We’ve had a serious incident in the family in the past year and we are now nc with MIL and her partner. It’s been really distressing and painful and like literally our dd no longer has a grandmother and my husband has lost his mum. Somehow he has still NEVER even mentioned this to his friends. Like no one has any idea we’ve gone through this hell. He sad he ‘doesn’t want to ruin their day’ by bringing it up and being such a downer. I don’t think it’s healthy but I do think it’s a fairly normal reaction.

Changedname3456 Sat 04-Nov-17 08:05:48

As a guy myself I can tell you that neither my brother nor my close male friends would want to listen about how shit I was finding work. Certainly not more than once or for extended periods. So I wouldn’t broach it.

I also went nc with my Mum for a period of about six months following her complete inability to comprehend the problems she was causing my then wife (I don’t think she’s ever actually accepted she was in the wrong, but that’s a whole other subject). The point is that I didn’t mention that to any of my friends, some of whom I’ve known a very long time and who are (what I’d consider) close. And my brother didn’t find out from me either.

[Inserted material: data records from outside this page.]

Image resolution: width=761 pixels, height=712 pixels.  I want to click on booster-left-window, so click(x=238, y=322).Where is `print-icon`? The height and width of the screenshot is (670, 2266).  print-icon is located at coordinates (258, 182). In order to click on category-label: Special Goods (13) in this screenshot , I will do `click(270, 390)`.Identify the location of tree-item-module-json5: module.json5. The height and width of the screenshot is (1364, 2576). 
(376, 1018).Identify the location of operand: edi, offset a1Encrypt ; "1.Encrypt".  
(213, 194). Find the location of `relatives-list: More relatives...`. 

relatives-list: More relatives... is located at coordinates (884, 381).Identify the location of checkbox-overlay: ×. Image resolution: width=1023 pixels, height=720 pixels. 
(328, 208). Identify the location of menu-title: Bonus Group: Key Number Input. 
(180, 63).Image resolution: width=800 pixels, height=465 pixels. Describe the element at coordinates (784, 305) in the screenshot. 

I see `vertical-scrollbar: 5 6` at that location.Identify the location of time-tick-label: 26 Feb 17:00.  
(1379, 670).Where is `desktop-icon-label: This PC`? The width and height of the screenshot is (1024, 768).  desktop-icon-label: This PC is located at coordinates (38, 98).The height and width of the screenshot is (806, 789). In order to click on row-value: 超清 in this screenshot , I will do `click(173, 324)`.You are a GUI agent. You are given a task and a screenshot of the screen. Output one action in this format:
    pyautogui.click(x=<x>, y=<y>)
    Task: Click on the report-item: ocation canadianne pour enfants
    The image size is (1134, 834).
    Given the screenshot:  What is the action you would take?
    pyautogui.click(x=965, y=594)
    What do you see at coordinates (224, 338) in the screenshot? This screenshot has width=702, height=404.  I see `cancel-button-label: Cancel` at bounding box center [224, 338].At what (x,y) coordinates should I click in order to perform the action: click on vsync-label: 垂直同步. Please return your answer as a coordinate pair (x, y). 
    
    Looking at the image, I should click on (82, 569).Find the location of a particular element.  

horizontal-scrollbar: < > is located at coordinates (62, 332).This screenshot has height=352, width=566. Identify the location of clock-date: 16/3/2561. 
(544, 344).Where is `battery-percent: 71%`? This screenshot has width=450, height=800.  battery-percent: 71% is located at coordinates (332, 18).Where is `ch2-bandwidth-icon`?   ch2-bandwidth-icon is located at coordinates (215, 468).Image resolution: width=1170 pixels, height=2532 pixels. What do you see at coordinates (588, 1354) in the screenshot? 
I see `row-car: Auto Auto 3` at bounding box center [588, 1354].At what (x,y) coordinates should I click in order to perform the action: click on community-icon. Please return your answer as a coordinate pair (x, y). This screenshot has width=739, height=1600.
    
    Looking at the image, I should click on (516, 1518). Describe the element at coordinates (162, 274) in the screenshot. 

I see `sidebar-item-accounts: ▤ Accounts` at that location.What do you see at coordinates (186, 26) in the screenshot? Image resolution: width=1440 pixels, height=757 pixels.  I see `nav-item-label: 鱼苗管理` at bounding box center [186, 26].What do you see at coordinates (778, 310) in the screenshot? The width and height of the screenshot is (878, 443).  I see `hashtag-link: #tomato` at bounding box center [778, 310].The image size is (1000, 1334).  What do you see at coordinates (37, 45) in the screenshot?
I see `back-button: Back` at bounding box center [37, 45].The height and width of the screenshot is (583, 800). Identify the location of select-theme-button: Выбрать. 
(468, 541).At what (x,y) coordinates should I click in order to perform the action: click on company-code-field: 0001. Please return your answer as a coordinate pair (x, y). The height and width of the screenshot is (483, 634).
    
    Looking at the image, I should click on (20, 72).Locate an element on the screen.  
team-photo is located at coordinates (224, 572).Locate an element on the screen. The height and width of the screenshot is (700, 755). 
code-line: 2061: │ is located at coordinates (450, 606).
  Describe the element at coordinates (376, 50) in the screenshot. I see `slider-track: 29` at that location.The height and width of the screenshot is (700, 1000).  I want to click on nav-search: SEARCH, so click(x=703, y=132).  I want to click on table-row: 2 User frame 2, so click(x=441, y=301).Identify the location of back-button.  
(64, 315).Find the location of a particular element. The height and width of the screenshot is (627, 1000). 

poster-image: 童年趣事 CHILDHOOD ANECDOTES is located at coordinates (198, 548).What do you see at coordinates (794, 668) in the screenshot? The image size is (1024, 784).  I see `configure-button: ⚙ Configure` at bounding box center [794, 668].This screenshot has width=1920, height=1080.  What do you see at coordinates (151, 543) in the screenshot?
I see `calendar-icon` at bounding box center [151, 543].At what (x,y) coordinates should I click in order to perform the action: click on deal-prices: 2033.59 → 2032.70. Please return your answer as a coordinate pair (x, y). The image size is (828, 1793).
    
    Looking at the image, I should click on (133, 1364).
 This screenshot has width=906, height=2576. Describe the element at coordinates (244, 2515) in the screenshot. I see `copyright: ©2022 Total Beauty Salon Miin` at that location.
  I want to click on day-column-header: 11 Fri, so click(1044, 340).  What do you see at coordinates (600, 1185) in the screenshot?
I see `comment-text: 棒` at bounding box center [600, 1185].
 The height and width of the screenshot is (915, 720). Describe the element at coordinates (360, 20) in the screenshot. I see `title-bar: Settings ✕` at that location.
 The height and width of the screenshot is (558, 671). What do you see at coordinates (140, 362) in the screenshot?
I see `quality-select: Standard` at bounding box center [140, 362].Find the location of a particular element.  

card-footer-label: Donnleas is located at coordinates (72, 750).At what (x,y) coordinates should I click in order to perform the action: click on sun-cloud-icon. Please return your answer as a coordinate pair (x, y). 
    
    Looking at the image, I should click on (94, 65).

Maybe I’m not the norm in this regard. But if I’m not, then almost every bloke I have ever known is not either grin

madwoman1ntheatt1c Sat 04-Nov-17 08:10:14

I spent 16 years managing (mostly) men in the air force and don't know a single man that behaved the same way in front of his wife and family as he behaved with his peers. (I would see them in all contexts, work, socially with and without wives, drunk, sober, at family events etc.)
I found it enormously frustrating, but grudgingly admit that, well, if all of them doing it means it's 'normal', then, well, yeah, it's 'normal'.
but normal.

Snafu1988 Sun 05-Nov-17 00:04:11

Thanks for the answers.

MyKingdomForBrie Sun 05-Nov-17 00:25:50

clown are you really asking me what is unusual about a man prioritising his sister above his DP? As that is what ‘putting you first’ means. You cannot seriously tell me you think that is normal.

Yes he’s known you longer.. but ffs his partner should and must come first other wise what the hell is their relationship.

Thinkingofausername1 Sun 05-Nov-17 14:13:32

Get you op. My dh completely different with people at work. Very confident and chatty. Completely different story at home. People have advised me that you do, have to have a different approach at work. Especially in senior roles. Not sure if that’s helpful

SandyY2K Sun 05-Nov-17 15:08:24

I think it's normal not to moan about your job or be miserable with siblings it friends.

Having said that ... I'm more likely to complain about my work to my sister and vice versa.

Her DH would find a way of making it her fault.

I would have to tell my DH to make some changes or stop moaning about it.